Und gleich noch einmal Musik aus der Zeit der Renaissance. Sie sollte ebenfalls beeindrucken – wenn auch in einem gänzlich anderen Umfeld: Vom 27. Juni bis zum 16. Juli 1519 trafen im Leipzig die führenden Vertreter der Reformation – Martin Luther, Andreas Karlstadt und Philipp Melanchton – auf Johannes Eck, einen ganz entschieden papsttreuen Theologen. Ihr mit aller Vehemenz geführtes Streitgespräch, bei dem wesentliche Unterschiede zwischen katholischer und reformatorischer Lehre offenbar wurden, ist als „Leipziger Disputation“ in die Geschichte eingegangen.
Das von der Universität Leipzig organisierte Ereignis fand in Anwesenheit Herzogs Georg von Sachsen – ein entschiedener Gegner Luthers – in der Hofstube der Leipziger Pleißenburg statt. Nach der Begrüßung gingen alle Beteiligten zunächst gemeinsam zur Messe in die Thomaskirche, wo natürlich auch der Thomanerchor unter der Leitung des damaligen Thomaskantors Georg Rhau zu hören war.
Welche Musik damals erklungen ist, mit dieser Frage haben sich nun zwei renommierte A-Cappella-Formationen aus Leipzig beschäftigt: Sowohl Amarcord als auch das Calmus Ensemble haben ihre Ursprünge im Thomanerchor. Miteinander gesungen hatten sie zuvor noch nie. Doch dieses Aufnahmeprojekt haben sie nun gemeinsam verwirklicht – und sie mussten sich zusätzlich Verstärkung dazuholen.
Denn im Mittelpunkt des Programmes steht die Messe Et ecce terrae motus von Antoine Brumel (um 1460 bis nach 1513). Sie beruht auf den ersten sieben Tönen der gleichnamigen Oster-Antiphon, und gibt auch musikalisch einen Eindruck von diesem Erdbeben. Dieses Werk ist unglaublich kunstvoll, ebenso unglaublich in seiner Wirkung – und es ist zwölfstimmig, hohe Stimmen inklusive, so dass die beiden jeweils fünfköpfigen Ensembles noch die Sopranistinnen Anja Kellnhofer und Isabel Schicketanz mit vor die Mikrophone gebeten haben.
Komplettiert wird die Messe auf der Carus-CD durch das ebenfalls zwölfstimmige Agnus Dei aus der Missa Tempore Paschali von Nicolas Gombert, sowie Werken von Johann Walter Thomas Stoltzer, Cipriano de Rore, Josquin des Préz und gregorianischen Gesängen.

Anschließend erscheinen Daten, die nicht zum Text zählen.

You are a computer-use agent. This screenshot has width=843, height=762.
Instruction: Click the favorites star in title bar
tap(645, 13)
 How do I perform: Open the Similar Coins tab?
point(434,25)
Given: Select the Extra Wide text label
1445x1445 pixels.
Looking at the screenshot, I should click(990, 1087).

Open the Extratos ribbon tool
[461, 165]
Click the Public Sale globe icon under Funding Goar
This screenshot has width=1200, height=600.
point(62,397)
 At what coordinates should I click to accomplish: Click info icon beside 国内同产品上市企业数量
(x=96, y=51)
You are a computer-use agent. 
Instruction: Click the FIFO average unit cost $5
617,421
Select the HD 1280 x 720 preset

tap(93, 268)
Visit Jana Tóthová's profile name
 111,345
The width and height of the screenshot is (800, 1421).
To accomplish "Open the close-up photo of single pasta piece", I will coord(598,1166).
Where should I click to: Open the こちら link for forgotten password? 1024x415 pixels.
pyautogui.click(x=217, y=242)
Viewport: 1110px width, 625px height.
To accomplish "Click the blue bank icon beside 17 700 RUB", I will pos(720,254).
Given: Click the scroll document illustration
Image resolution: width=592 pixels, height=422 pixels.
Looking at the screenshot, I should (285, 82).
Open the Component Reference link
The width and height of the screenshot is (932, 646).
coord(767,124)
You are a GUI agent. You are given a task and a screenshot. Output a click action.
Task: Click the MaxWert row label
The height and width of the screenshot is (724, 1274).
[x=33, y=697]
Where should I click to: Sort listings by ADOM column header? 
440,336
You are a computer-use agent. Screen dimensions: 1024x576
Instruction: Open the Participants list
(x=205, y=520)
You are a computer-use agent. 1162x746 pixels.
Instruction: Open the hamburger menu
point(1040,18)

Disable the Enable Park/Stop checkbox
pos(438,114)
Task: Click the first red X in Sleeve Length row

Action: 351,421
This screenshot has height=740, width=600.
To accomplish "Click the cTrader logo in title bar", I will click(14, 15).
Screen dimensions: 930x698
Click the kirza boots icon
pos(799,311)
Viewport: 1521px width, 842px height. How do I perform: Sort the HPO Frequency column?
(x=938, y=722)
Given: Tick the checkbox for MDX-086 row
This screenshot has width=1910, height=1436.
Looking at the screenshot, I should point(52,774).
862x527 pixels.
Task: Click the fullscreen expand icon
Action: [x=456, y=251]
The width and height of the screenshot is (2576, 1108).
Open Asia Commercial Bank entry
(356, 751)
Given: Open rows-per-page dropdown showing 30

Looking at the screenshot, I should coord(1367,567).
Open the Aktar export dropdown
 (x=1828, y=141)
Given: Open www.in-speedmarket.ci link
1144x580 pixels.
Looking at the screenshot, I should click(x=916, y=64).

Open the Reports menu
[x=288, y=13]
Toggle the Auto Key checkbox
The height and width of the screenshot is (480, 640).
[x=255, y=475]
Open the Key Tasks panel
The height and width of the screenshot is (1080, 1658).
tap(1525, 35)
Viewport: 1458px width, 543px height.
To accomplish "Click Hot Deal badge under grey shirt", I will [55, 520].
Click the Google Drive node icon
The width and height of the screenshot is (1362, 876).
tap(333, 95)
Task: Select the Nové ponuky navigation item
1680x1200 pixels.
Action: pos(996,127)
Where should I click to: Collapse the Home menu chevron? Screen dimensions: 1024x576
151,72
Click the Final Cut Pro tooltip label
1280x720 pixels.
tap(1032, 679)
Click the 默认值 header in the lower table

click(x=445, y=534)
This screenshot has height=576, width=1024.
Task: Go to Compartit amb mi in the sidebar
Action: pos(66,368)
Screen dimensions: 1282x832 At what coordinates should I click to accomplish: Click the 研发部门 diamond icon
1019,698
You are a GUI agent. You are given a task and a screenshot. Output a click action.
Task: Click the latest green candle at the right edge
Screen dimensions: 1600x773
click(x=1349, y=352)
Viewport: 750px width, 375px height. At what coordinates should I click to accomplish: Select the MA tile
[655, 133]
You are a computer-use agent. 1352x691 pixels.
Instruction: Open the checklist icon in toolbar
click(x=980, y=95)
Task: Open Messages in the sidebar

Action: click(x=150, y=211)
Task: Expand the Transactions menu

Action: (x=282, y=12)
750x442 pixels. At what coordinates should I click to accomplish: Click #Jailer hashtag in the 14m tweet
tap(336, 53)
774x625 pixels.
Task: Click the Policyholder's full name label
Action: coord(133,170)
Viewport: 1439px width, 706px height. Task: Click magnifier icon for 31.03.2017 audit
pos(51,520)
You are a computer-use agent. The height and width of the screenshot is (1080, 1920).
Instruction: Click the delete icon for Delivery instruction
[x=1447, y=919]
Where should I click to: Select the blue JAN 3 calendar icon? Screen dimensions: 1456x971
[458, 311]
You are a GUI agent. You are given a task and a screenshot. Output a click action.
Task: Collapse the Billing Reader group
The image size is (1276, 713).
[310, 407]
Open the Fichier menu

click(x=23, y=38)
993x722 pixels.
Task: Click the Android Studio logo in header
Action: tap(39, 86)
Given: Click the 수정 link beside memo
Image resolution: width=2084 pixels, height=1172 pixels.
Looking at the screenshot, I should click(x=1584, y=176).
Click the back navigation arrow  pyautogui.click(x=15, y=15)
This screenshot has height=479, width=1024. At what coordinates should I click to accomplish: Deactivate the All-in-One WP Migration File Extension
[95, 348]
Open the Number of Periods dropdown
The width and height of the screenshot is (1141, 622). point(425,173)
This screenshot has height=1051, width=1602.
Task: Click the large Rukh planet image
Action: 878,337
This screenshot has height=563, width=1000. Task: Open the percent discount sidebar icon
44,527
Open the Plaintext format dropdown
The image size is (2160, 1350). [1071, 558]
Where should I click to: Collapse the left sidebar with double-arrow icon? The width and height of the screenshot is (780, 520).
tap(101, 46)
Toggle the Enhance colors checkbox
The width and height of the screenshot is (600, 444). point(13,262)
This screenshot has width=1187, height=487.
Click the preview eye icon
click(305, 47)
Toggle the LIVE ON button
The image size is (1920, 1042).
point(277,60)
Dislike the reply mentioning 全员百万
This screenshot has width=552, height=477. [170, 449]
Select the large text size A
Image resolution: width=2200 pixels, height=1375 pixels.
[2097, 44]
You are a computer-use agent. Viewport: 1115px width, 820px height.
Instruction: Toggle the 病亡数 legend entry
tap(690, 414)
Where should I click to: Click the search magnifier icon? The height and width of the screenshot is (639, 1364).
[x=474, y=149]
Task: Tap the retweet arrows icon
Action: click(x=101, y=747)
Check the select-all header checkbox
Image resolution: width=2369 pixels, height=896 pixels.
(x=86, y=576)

Mehr als eine Stunde lang lauscht man gebannt dem Gesang, und die beiden Leipziger Vokalensembles geben dazu auch allen Anlass. Ob meditativ-schlichte Gregorianik oder die enorm komplexen Kompositionen von Brumel und Gombert – die Sängerinnen und Sänger beeindrucken durch ihren stets homogenen, traumhaft ausgewogenen Gesang, individuelles Gestaltungsvermögen und sagenhafte Präzision. Ein musikalisches Ereignis!